Thin the seedlings once they are well established to prevent crowding, lack of growth and to provide good air circulation.
When the young plants are sturdy and growing strongly, transfer each of them into its own pot.
This is the easiest way to propagate plants. It is usually best to divide plants in the spring. When a plant gets too big for the pot that it is currently in, the roots become root-bound or crowded. This prevents the natural growth of the plant and it begins to die.
Here are the steps to take to divide a plant:
1. Remove the entire plant from the pot.
2. Using your fingers, pull the root apart being careful not to tear the root stems.

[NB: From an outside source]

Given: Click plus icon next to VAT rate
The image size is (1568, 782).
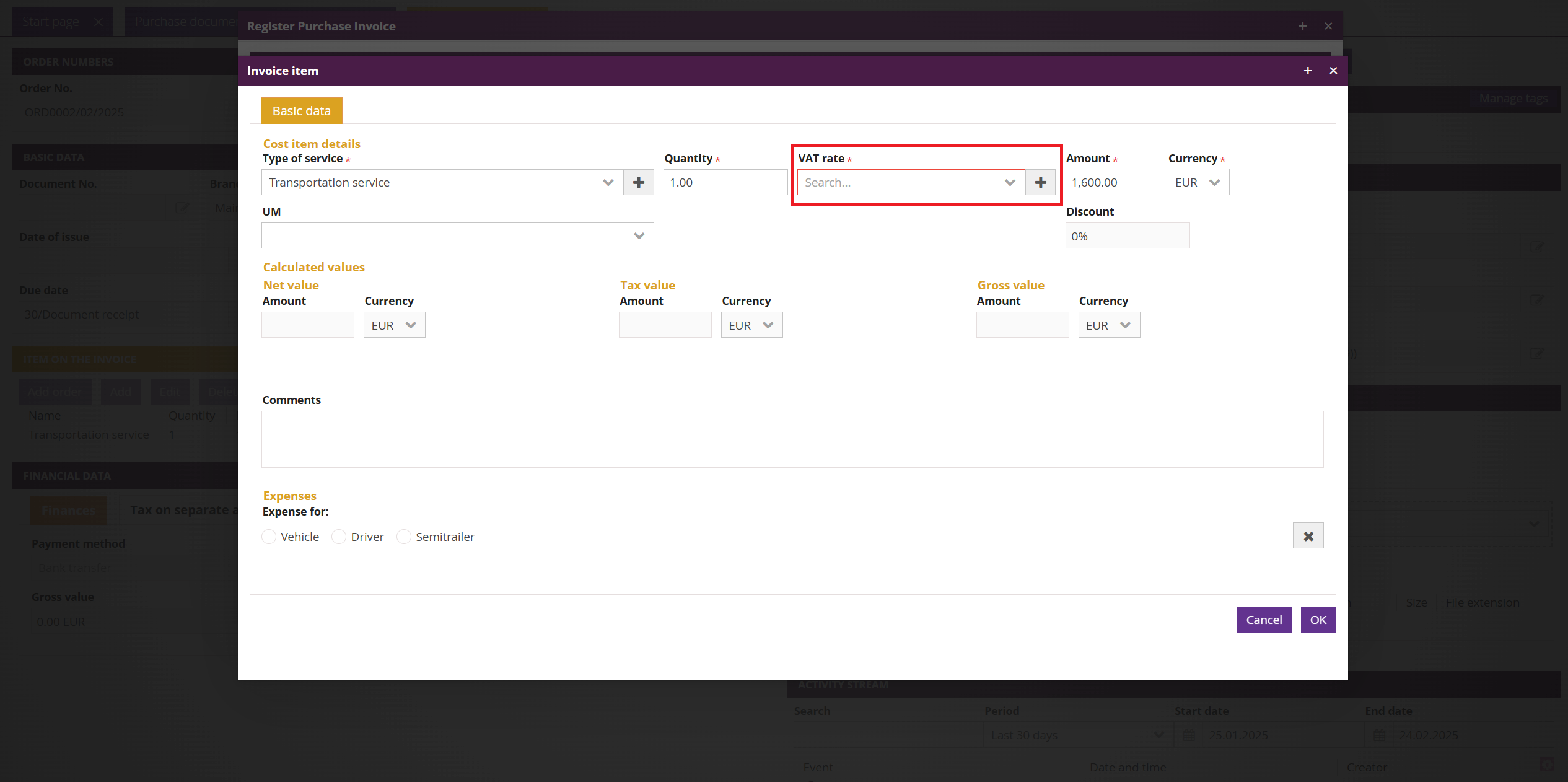Looking at the screenshot, I should [x=1040, y=182].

Only cut through a root as a last resort if the root ball won’t pull apart.
3. Inspect the center of the root. If it appears old and the roots are woody, discard it.

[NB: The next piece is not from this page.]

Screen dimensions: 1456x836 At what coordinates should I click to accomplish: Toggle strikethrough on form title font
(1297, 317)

4. Replant the separated plants, each into its own pot.
Layering is an easy, though slower, method of propagating many trailing and climbing houseplants that have flexible stemps – like ivy plants.
Long stems from the mother plant are secured with small pieces of wire into pots of potting compost. The stems are not cut from the parent plant until roots have formed from the potted plant shoot.
It’s best to layer plants in late spring and early summer while they are growing strongly.
Many plants can be reproduced by taking stem cuttings. Here’s how:
1. Use a sharp knife to cut a strong and healthy shoot from the mother plant, cutting it just above a leaf joint.
2. Push a dowel into a pot of compost soil and then insert the cut end of the stem 3/4 to 1 inch into the hole. Don’t bury any leaves since this will cause rotting.
3. Tap compost around the cutting and lightly water.
4. Cover the plant and pot with a plastic bag to create a greenhouse effect. (Use small dowels to keep the baggie from touching the plant.)
As I mentioned before, these are just a few of the many ways of propagating plants. Other ways include water rooting, whole leaf cuttings, leaf square cuttings and more.
No matter what kind of plant that you have, there is a way to propagate it.